▸ Consignes:
[1] Dans la critique d'Un parfum d'herbe coupée, condensez le paragraphe qui commence par « Succession de bouts d'histoires » en gardant ses faits principaux.
[2] Écrivez la suite de la critique d'Un parfum d'herbe coupée à partir de sa dernière phrase.

Un parfum d'herbe coupée, Nicolas Delasalle

J ai lu un parfum d herbe coupe e

Les commentaires de la quatrième de couverture correspondent bien à l'impression du lecteur... Et le garçonnet au torse fluet, pas encore sorti de sa chrysalide, dont le bras nu tenu hors de l'habitacle de l'auto semble vouloir tester la force du vent - ce garçonnet - que l'on prend possiblement pour une jeune femme – tant il est gracile – en première observation - va nous tenir en haleine – tout au long d'une histoire qui en fait n'en est pas une. Curieux paradoxe : c'est probablement justement parce que cette histoire n'en est pas une, avec son début et sa fin, et son milieu, qu'elle m'a véritablement tenu personnellement en haleine...

 

Succession de bouts d'histoires – de sensations – de moments forts – de points d'interrogation que l'on se pose à douze ans – lorsque le sexe opposé est à la fois si proche et si loin – le texte surprend et ravit. Surprend parce qu'en fait l'observation superficielle de la lectrice un peu blasée que je suis parfois m'incitait au départ à lire cette histoire d'un peu loin. La photo de la page de couverture évoquait pour moi une lecture de gare, un récit de vacances facile, au soleil, la mer à portée de bouée –  avec l'inévitable romance à l'eau de rose fabriquée spécialement pour lectrices désoeuvrées voyageant en 1è ou 2è classe direction Côte d'Azur. Broueff – je m'attelai à la lecture avec une certaine résignation – mais bien vite celle-ci se transforma en un plaisir rare !

▸ Données recueillies:
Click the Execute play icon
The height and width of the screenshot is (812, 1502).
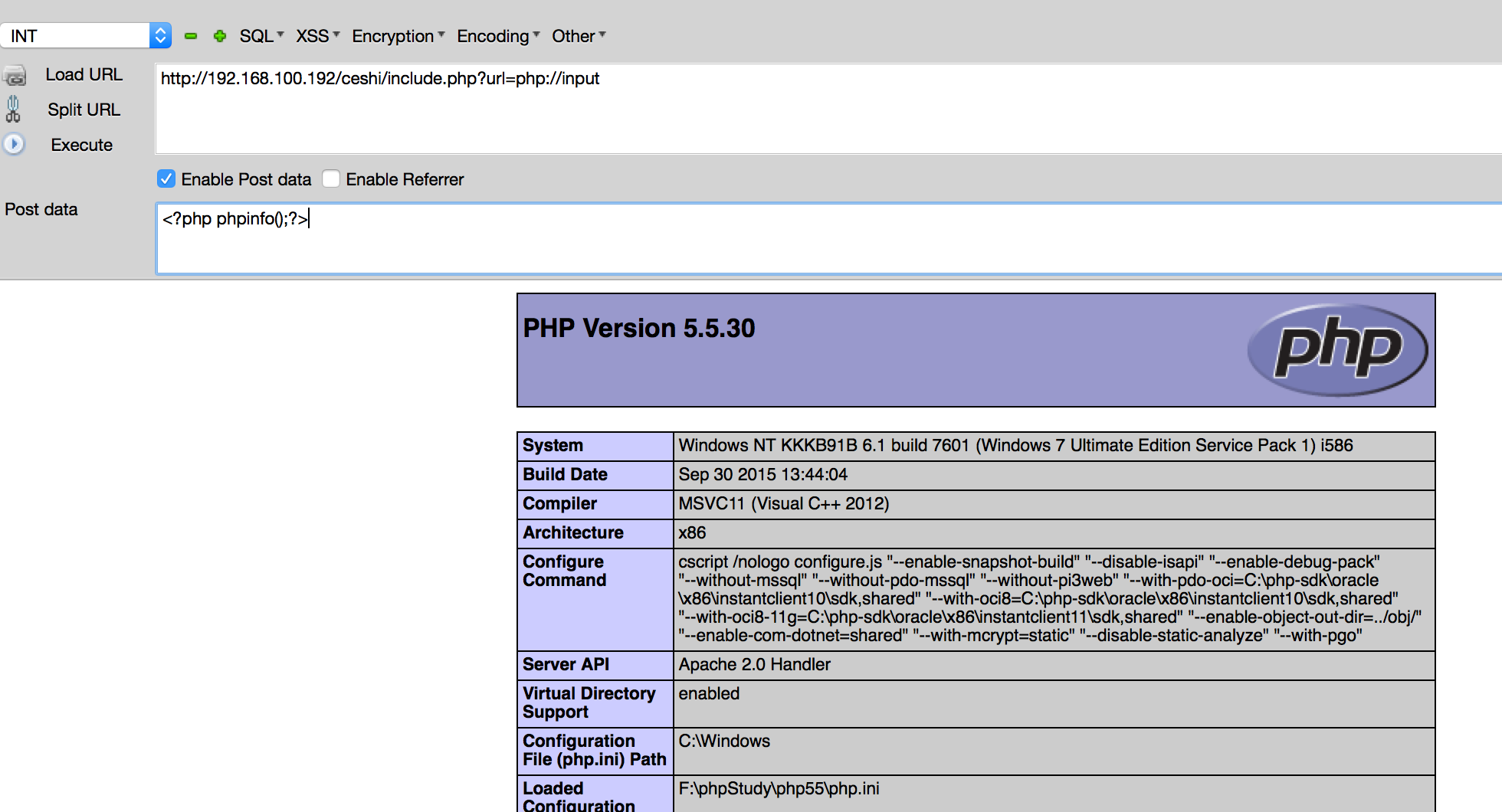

▸ Réponses:
[1] Le livre enchaîne des fragments d'histoires, des sensations, des moments forts et les questions qu'on se pose à douze ans, quand l'autre sexe paraît à la fois si proche et si loin. Il surprend et ravit. Il surprend parce que la lectrice, parfois un peu blasée, l'abordait d'abord avec distance : la photo de couverture lui évoquait une lecture de gare, un récit de vacances facile au bord de la mer, avec une romance à l'eau de rose pour voyageuses désœuvrées en route vers la Côte d'Azur. Elle s'y est mise avec résignation, mais celle-ci s'est vite changée en un plaisir rare.

[2]
Je fus ravie – par la finesse de l'analyse – par la description de sensations par lesquelles j'étais passée – moi aussi – dans une autre vie – sentiments parfumés – étranges – vifs – angoissés – triomphants - d'un égoïsme primaire – d'un altruisme sans bornes. Bourrés d'exaltation – prêts à se moquer pour le plaisir – à aimer – à condamner. Sentiments pleins de certitudes que la vie contredirait. Ou d'incertitudes dont le vécu se plairait ensuite à modeler d'autres contours fluctuants.

 

Je fus ravie. Comme si, en demi-sommeil sous une lisse couche d'humus, mon passé d'enfant n'avait attendu que ce signe pour surgir hors de terre, content de se retrouver-là, au soleil, bien vivant, tout d'un coup. Et prêt à dire :

 « Ah oui, je me rappelle...voilà...j'avais pensé comme ça, moi aussi – ah oui... Comme j'avais été contente le jour-là, aussi...et bêtement honteuse, cette autre fois...Ah oui, moi aussi, beaucoup plus tard, passant devant l'une des maisons de mon enfance, transformée, dégradée par le temps ou la main des hommes – ou, au contraire « embellie » par une volonté étrangère, j'avais serré les dents. A quelque part, dans mes circuits neuronaux, à un endroit où les pensées restent encore latentes, sans mots encore pour les exprimer, oui, à cet endroit-là, je m'étais dit, moi aussi : « quelle bande de salauds quand même...avoir osé !...Après moi... ! »

 

Personnages que l'on évalue, aime, craint, admire en bloc, ou méprise vaguement, avec ses yeux d'enfants et son cœur naïf. Mais aussi que l'on restitue si justement, dans son essence, mieux qu'avec un appareil photo. Je me souviendrai de quelques professeurs de l'auteur. Et aussi des filles, qu'il embrassa plus ou moins. Plutôt mal que bien, semble-t-il.

 

De celle qui devint son épouse, il en parle peu. Très peu. Juste assez pour que le lecteur sache qu'il s'agit de la mère de ses enfants. Parce que, justement, cette mystérieuse personne, sur laquelle le lecteur n'a  pas trop le loisir de s'interroger, cette personne doit rester un symbole...qui clôt l'histoire qui n'en est pas une : celle de la magie de l'enfance. Et l'auteur ne souhaite pas que cette magie soit déflorée. Et du coup la lectrice que je suis ne le souhaite pas non plus !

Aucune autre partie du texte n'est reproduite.